Saved entries
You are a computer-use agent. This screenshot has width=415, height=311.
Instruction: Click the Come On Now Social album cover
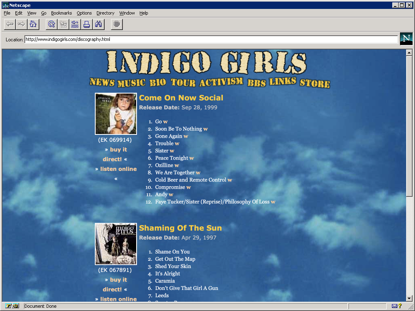click(116, 114)
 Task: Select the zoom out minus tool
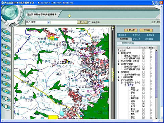(x=6, y=39)
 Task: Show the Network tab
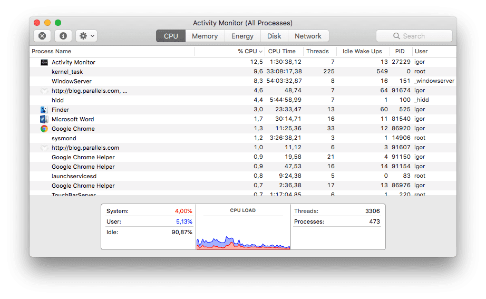click(308, 36)
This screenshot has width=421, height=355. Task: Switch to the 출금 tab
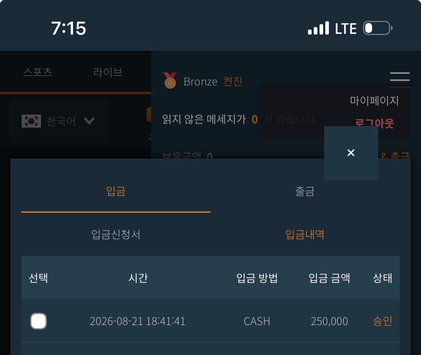point(305,191)
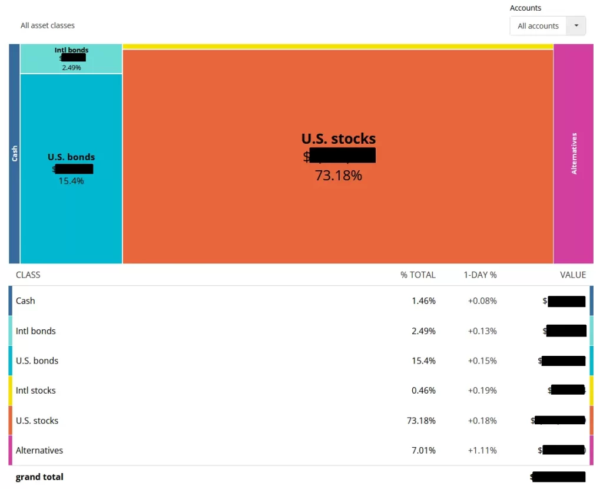603x489 pixels.
Task: Click the VALUE column header
Action: 572,275
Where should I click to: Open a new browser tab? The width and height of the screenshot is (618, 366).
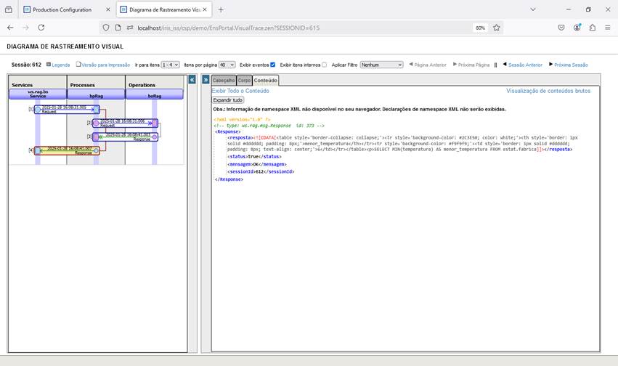(x=221, y=9)
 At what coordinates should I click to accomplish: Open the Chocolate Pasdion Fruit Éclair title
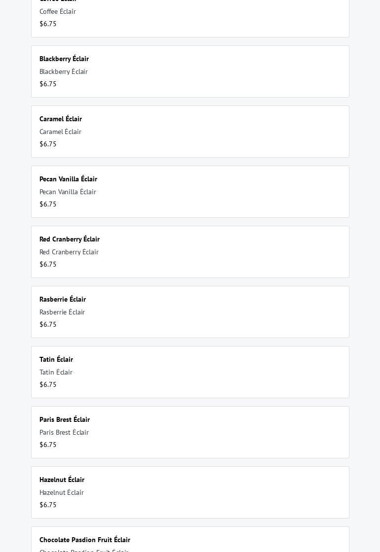click(x=85, y=540)
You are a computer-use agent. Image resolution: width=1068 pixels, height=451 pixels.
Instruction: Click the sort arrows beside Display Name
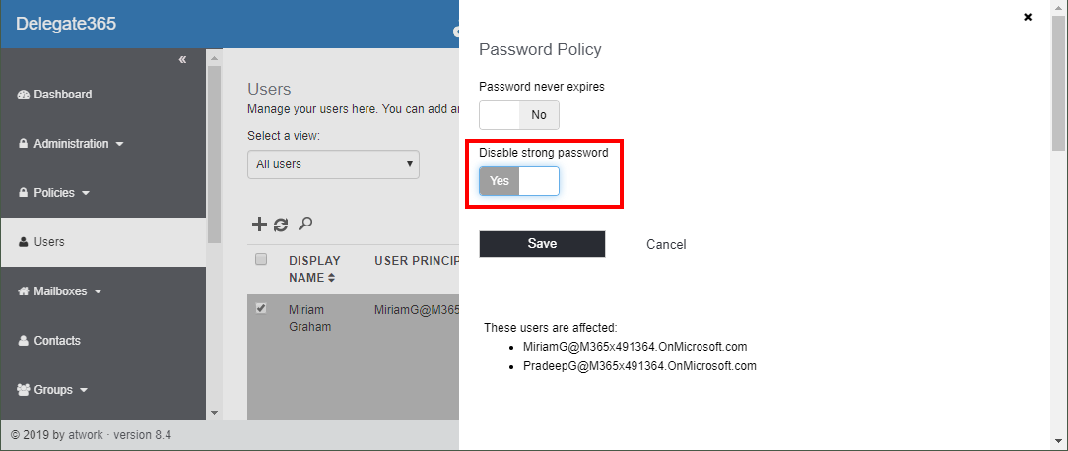coord(331,279)
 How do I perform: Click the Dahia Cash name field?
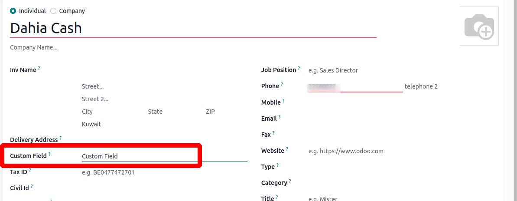[193, 28]
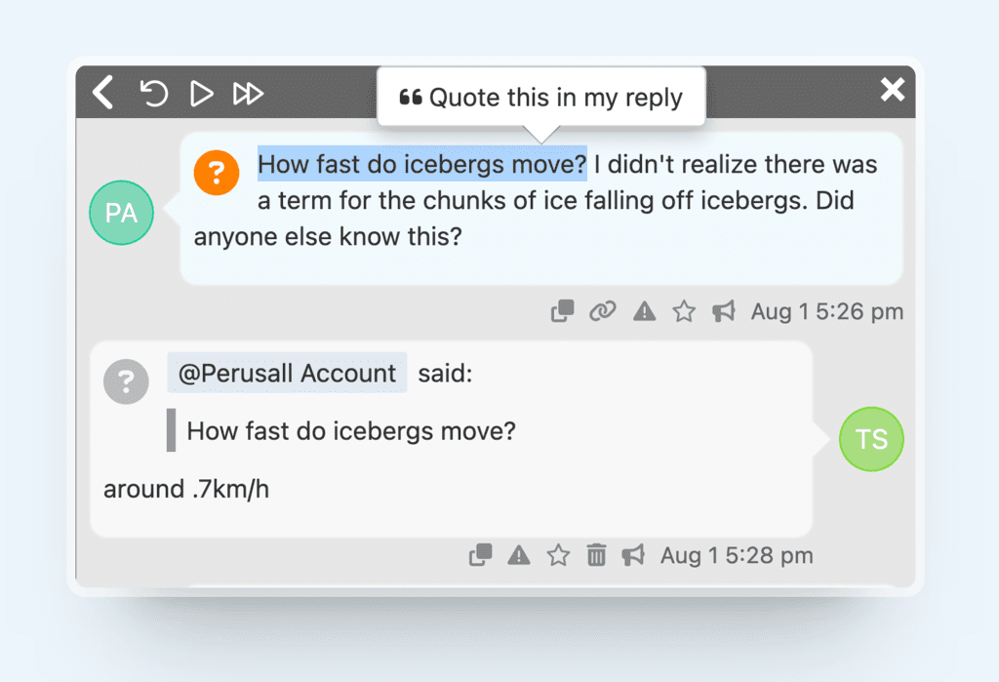Open the PA user avatar
This screenshot has height=682, width=999.
(121, 212)
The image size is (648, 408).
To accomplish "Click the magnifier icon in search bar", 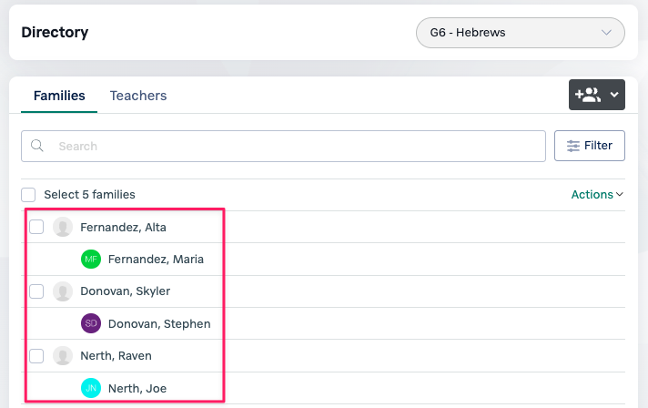I will [37, 146].
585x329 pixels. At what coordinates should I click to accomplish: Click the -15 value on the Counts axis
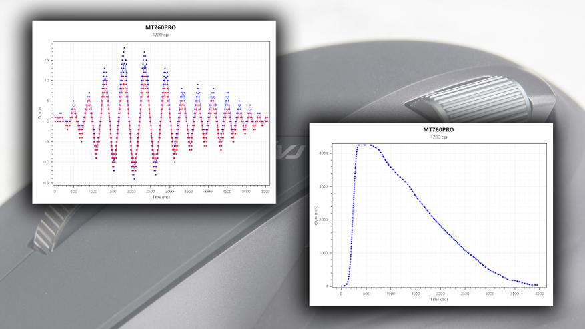click(45, 183)
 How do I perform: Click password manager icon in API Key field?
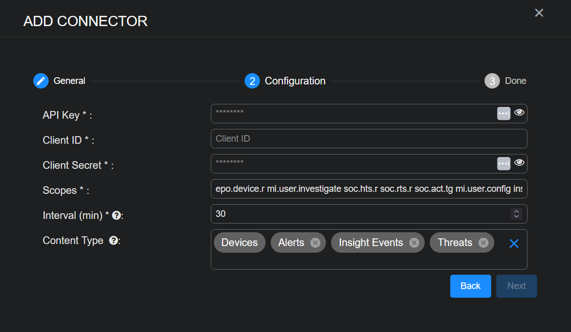503,114
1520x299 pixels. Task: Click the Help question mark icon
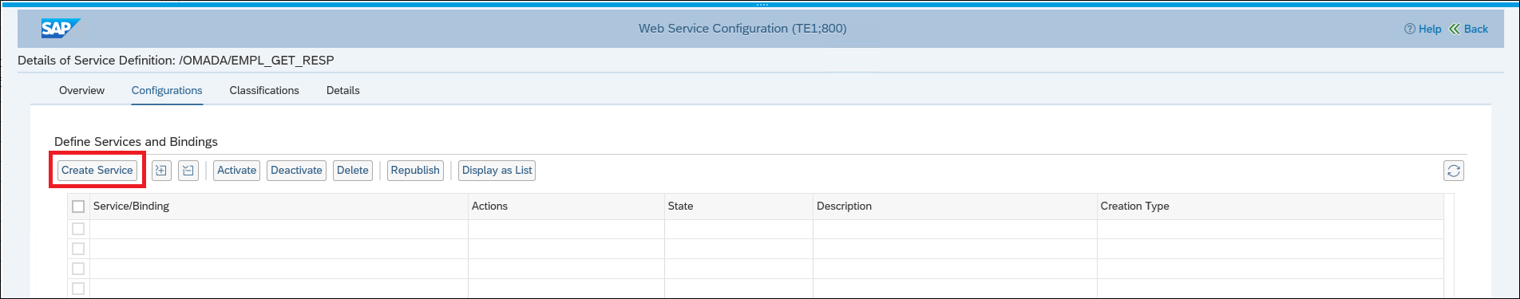[x=1409, y=29]
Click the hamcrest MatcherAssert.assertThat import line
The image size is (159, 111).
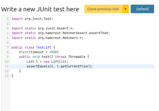61,33
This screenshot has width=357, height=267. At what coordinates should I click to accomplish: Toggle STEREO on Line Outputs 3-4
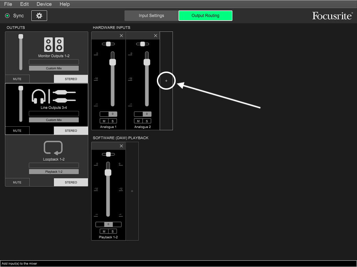(x=71, y=131)
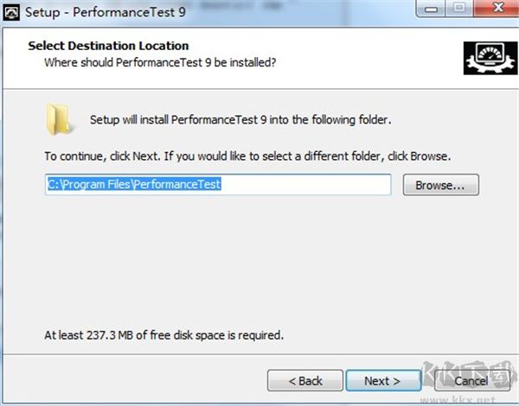The image size is (519, 406).
Task: Proceed by clicking Next >
Action: (x=382, y=381)
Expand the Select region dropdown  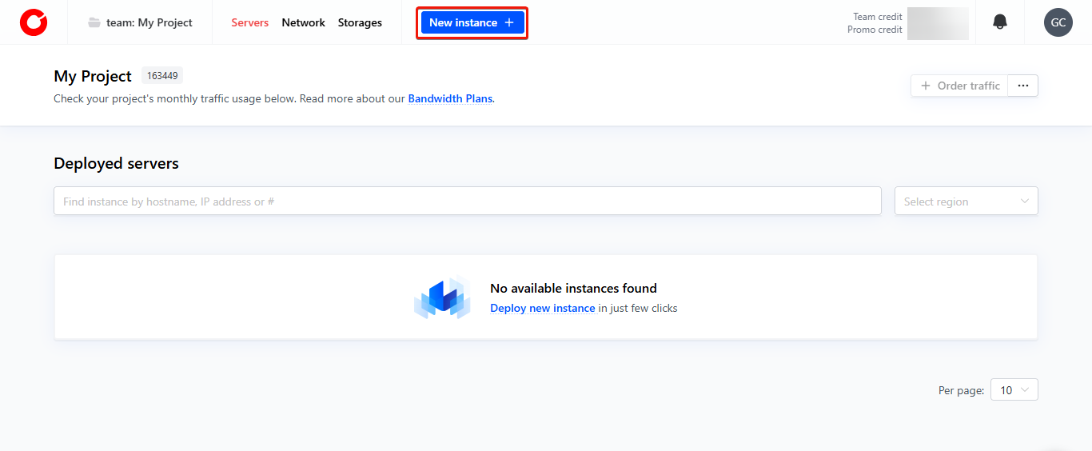[x=966, y=202]
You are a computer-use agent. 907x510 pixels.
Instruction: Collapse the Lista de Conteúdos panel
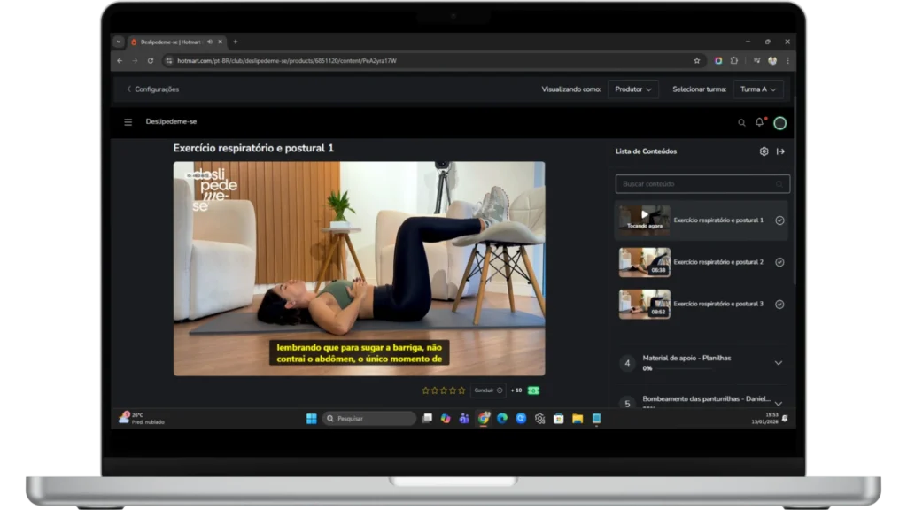tap(780, 151)
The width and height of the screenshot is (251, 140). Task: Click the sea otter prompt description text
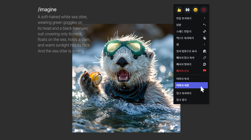click(64, 34)
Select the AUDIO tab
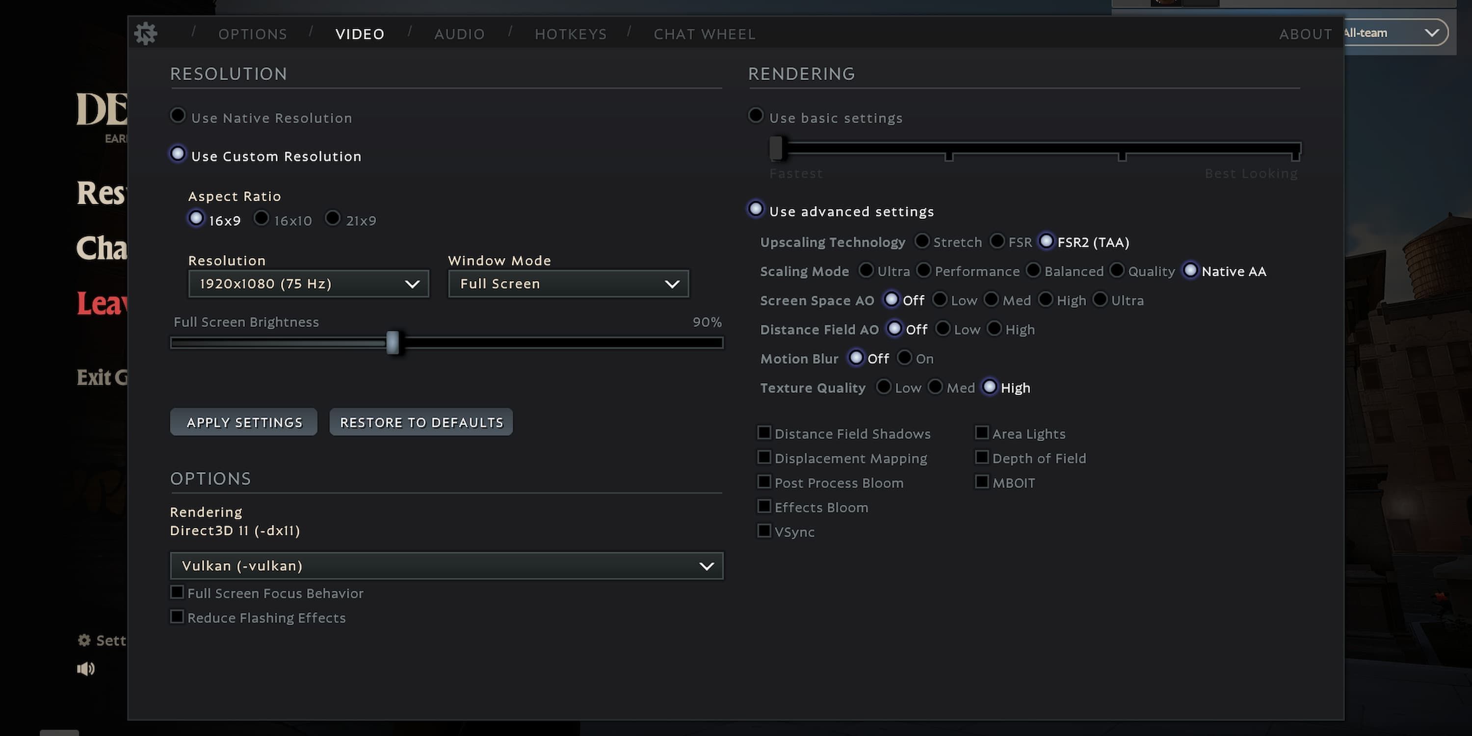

Assignment
Pick out, from the lines above, every one that contains the string "computer".

Answer to this exercise
You are a computer-use agent. This screenshot has width=415, height=311.
You are a computer-use agent. Image resolution: width=1068 pixels, height=451 pixels.
You are a computer-use agent. 907x510 pixels.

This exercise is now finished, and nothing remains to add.